Task description. Could you transcribe exactly the lines from the one containing "You are a GUI" through the last line of the records below, leaving out the pictures?

Records excerpted from a collection

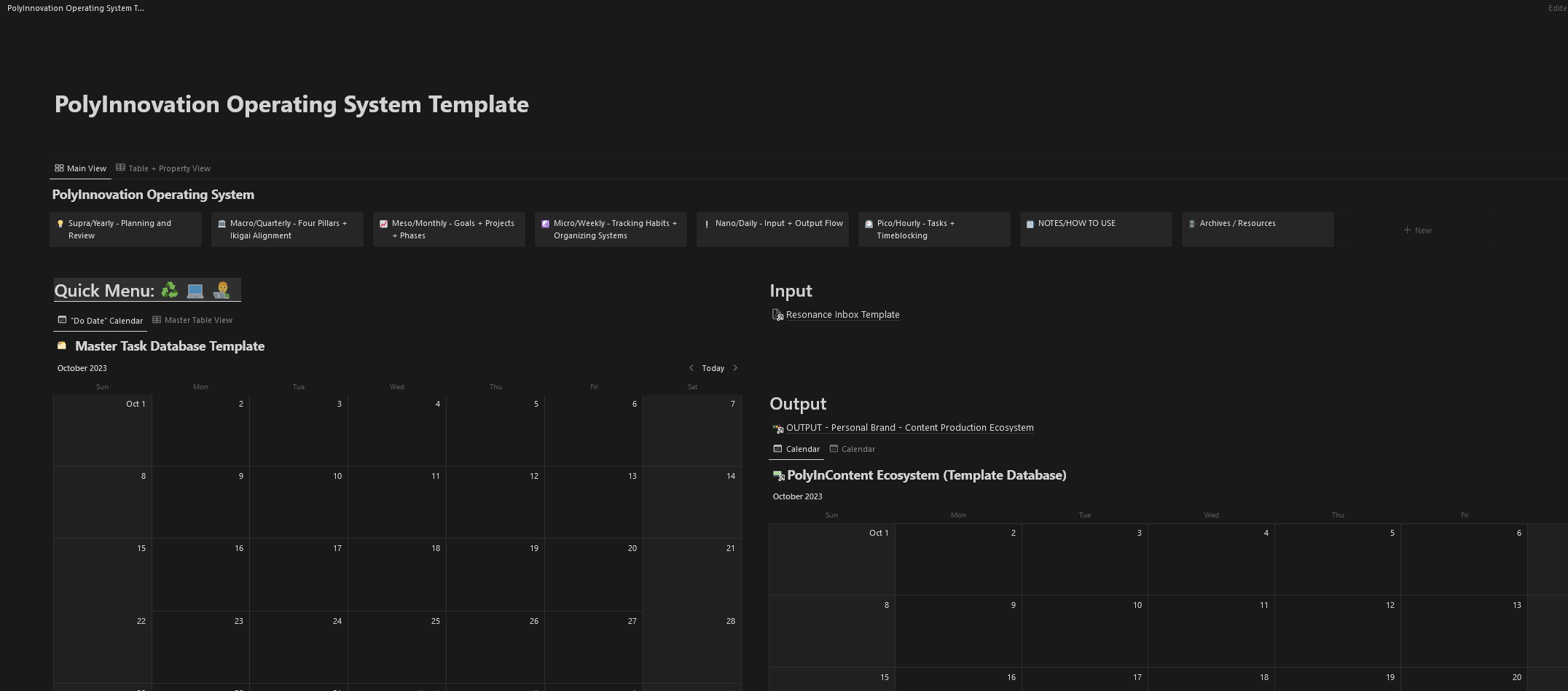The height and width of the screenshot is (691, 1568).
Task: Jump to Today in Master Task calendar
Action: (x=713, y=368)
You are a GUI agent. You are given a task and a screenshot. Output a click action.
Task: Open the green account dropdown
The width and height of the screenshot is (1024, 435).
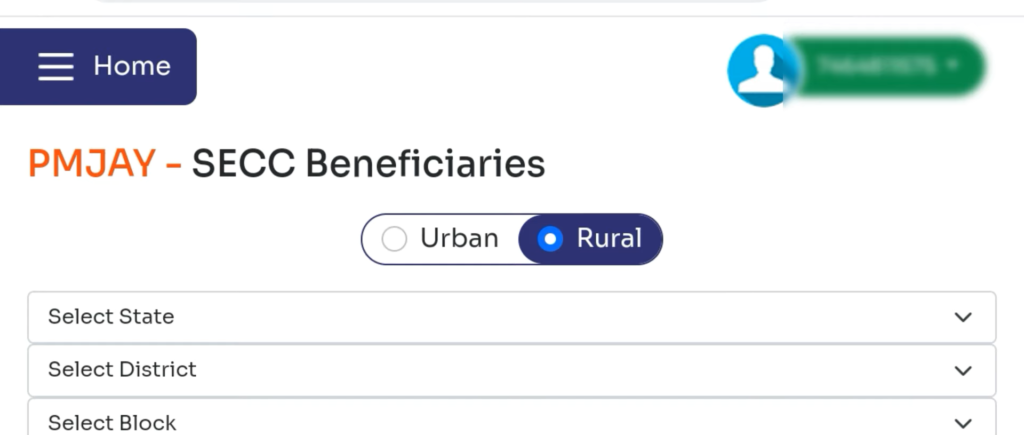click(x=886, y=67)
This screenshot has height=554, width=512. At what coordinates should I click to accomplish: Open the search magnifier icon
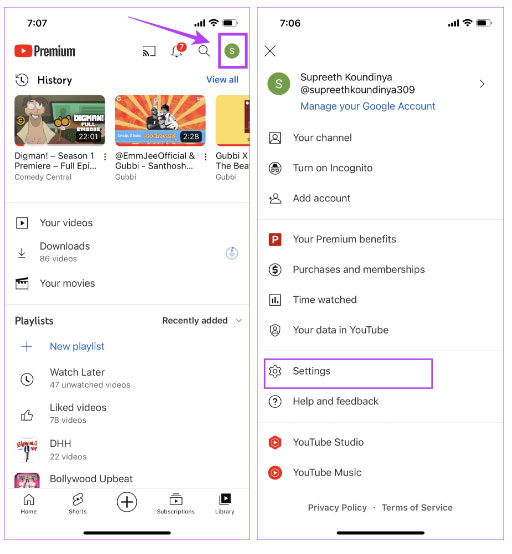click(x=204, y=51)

Exercise answer.
You are a GUI agent. You are given a task and a screenshot. Output a click action.
Task: Open the green account dropdown
The width and height of the screenshot is (1024, 435).
click(x=886, y=67)
This screenshot has height=554, width=512. At what coordinates should I click to accomplish: Open the search magnifier icon
click(x=204, y=51)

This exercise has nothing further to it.